Klimaschutz vor Kneipen: Filz statt Pilz? Egal!
Den Berlinern ist das Klima schnuppe: Heizpilze spielen für die Wahl des Cafés offenbar keine Rolle. Für Wirte ist das eigentlich eine gute Botschaft.
Nora Molitor hat sich bis unter das Kinn in eine hellblaue Filzdecke eingewickelt. Fröstelnd zündet sie sich eine Zigarette an. Es ist gegen 6 Uhr abends und unangenehm kalt vor dem "Kaffee am Meer" in der Bergmannstraße. Links und rechts, beim Köfte-Burger Bergmann und dem vietnamesischen Restaurant "Huong Que", bläst wohlig-warme Luft aus Heizpilzen. Nora Molitor zieht trotzdem das Kaffee am Meer vor. "Mir gefällt die Atmosphäre hier einfach besser."
Vor circa einem Jahr hat das Kaffee am Meer als eines der ersten Cafés Berlins seine Heizpilze in den Schuppen hinterm Haus verbannt und ist auf Decken umgestiegen. Angestoßen wurde dieser Wechsel von der Kampagne Prost Klima, die Gastronomen über Einsparmöglichkeiten im Energiebereich informiert. "Wir waren von der Idee einer ökologischeren Gastronomie überzeugt", sagt die Besitzerin Ramona Päschel.

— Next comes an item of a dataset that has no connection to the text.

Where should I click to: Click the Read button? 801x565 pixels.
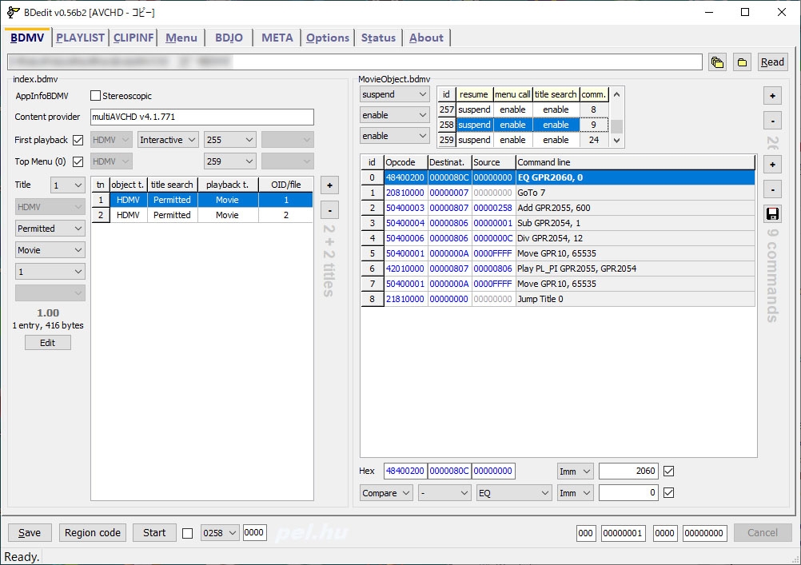click(771, 62)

Diese Idee sorgt für kontroverse Diskussion, denn für Umweltschützer sind Heizpilze unnütze Klimakiller. Nach Angabe der Grünen verbraucht ein solcher Pilz bei mittlerer Leistung ungefähr so viel CO2 wie ein Auto mit 12.000 Kilometer Fahrt. Nun wollen vier der zwölf Berliner Bezirke ab dem ersten Januar das Beheizen der Straße mit Heizpilzen verbieten. Cafébesitzer und der Berliner Hotel- und Gaststättenverband (Dehoga) sind entsetzt. Sie befürchten drastische Umsatzeinbußen, wenn die Gäste in der kalten Jahreszeit nicht draußen sitzen können - zum Beispiel zum Rauchen. Und das, wo sie sich nach dem Nichtrauchergesetz ohnehin von der Politik gebeutelt und bevormundet sehen. "Wenn es wirklich kalt ist, ziehen die Wärmestrahler auf jeden Fall die Kundschaft", sagt Nguyen Hoa, die Geschäftsführerin des "Huong Que". Klimaschutz sei, na klar, wichtig, aber sie müsse vor allen Dingen an ihren Umsatz denken.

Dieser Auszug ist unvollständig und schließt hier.